**Task instructions**: The lines below that include "screenshot" are to be found and copied.

**Material supplied**:
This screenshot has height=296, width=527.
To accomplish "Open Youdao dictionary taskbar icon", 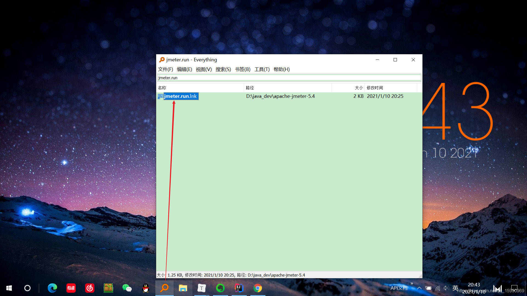I will (71, 288).
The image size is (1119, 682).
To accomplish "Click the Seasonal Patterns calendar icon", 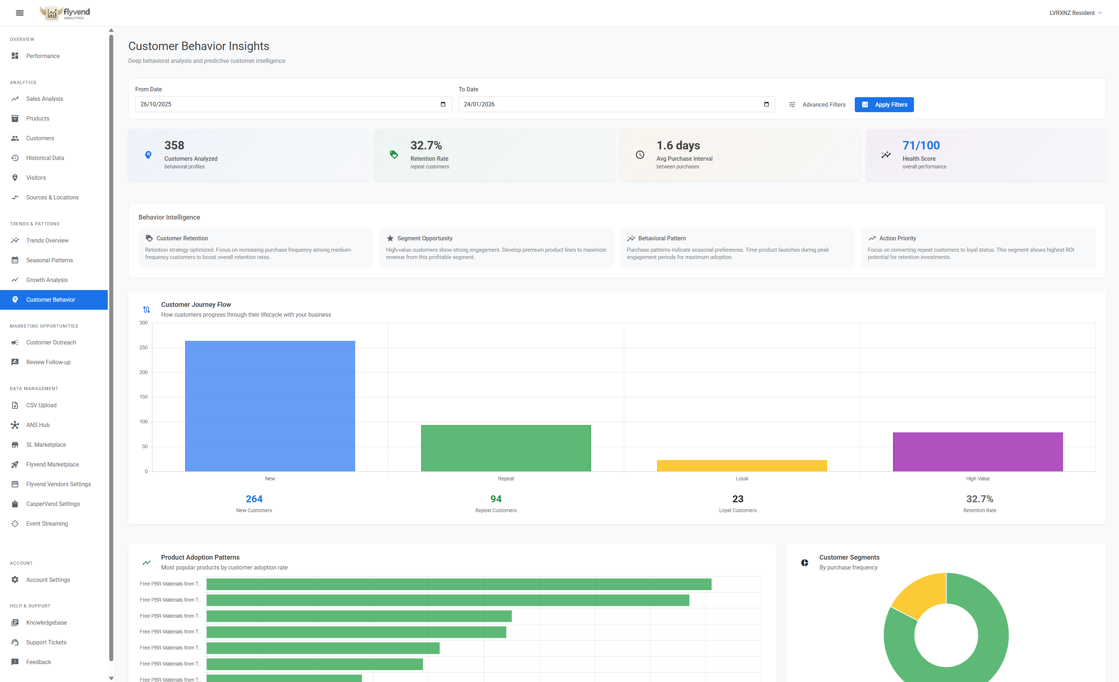I will 15,260.
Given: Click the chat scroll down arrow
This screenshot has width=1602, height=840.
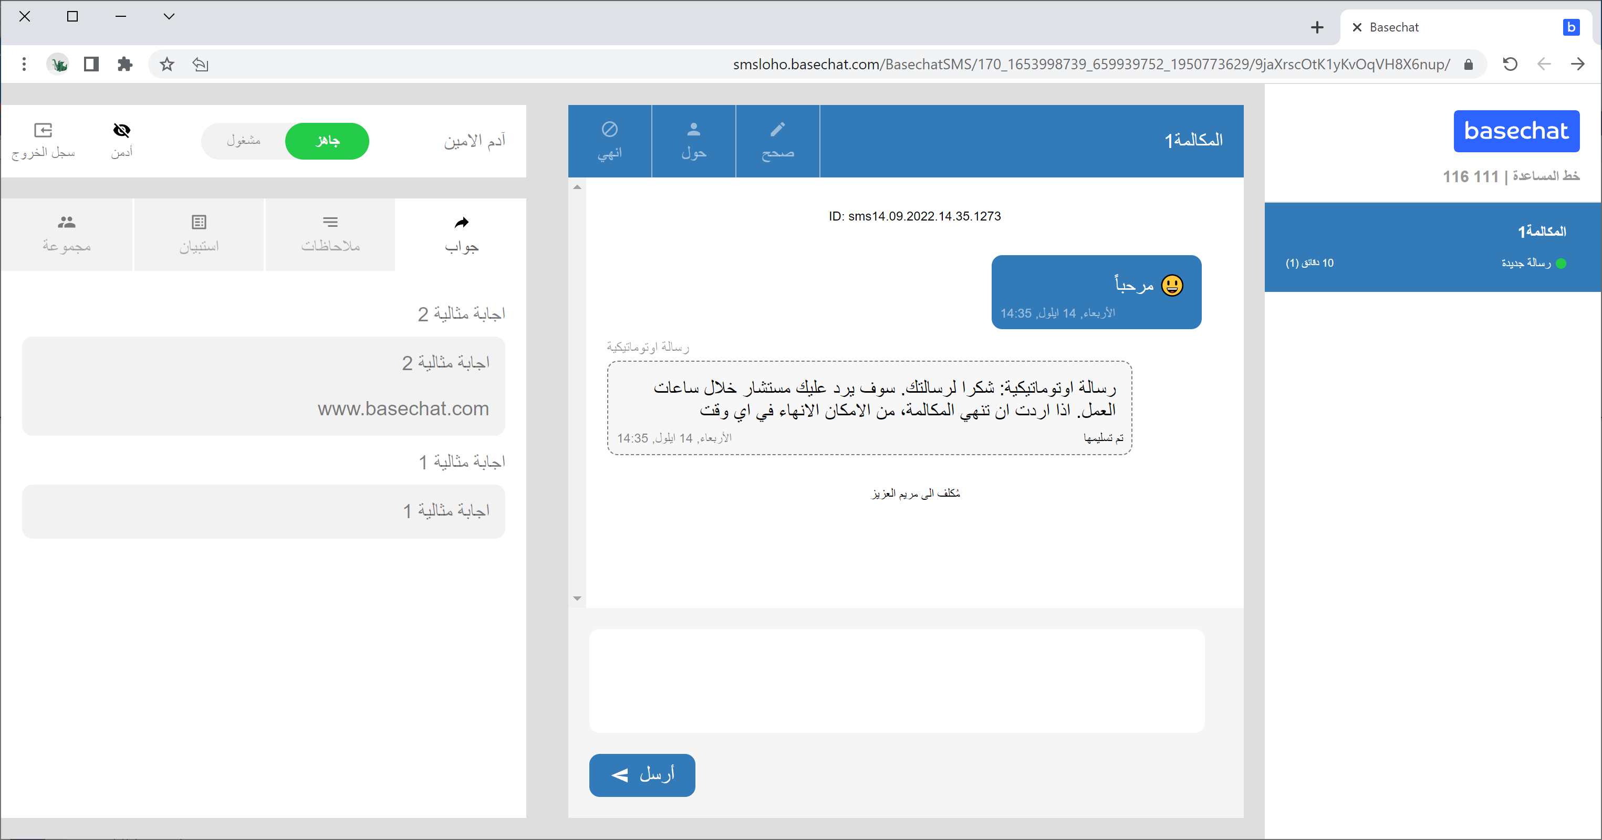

**Exercise result**:
This screenshot has height=296, width=527.
This screenshot has width=1602, height=840.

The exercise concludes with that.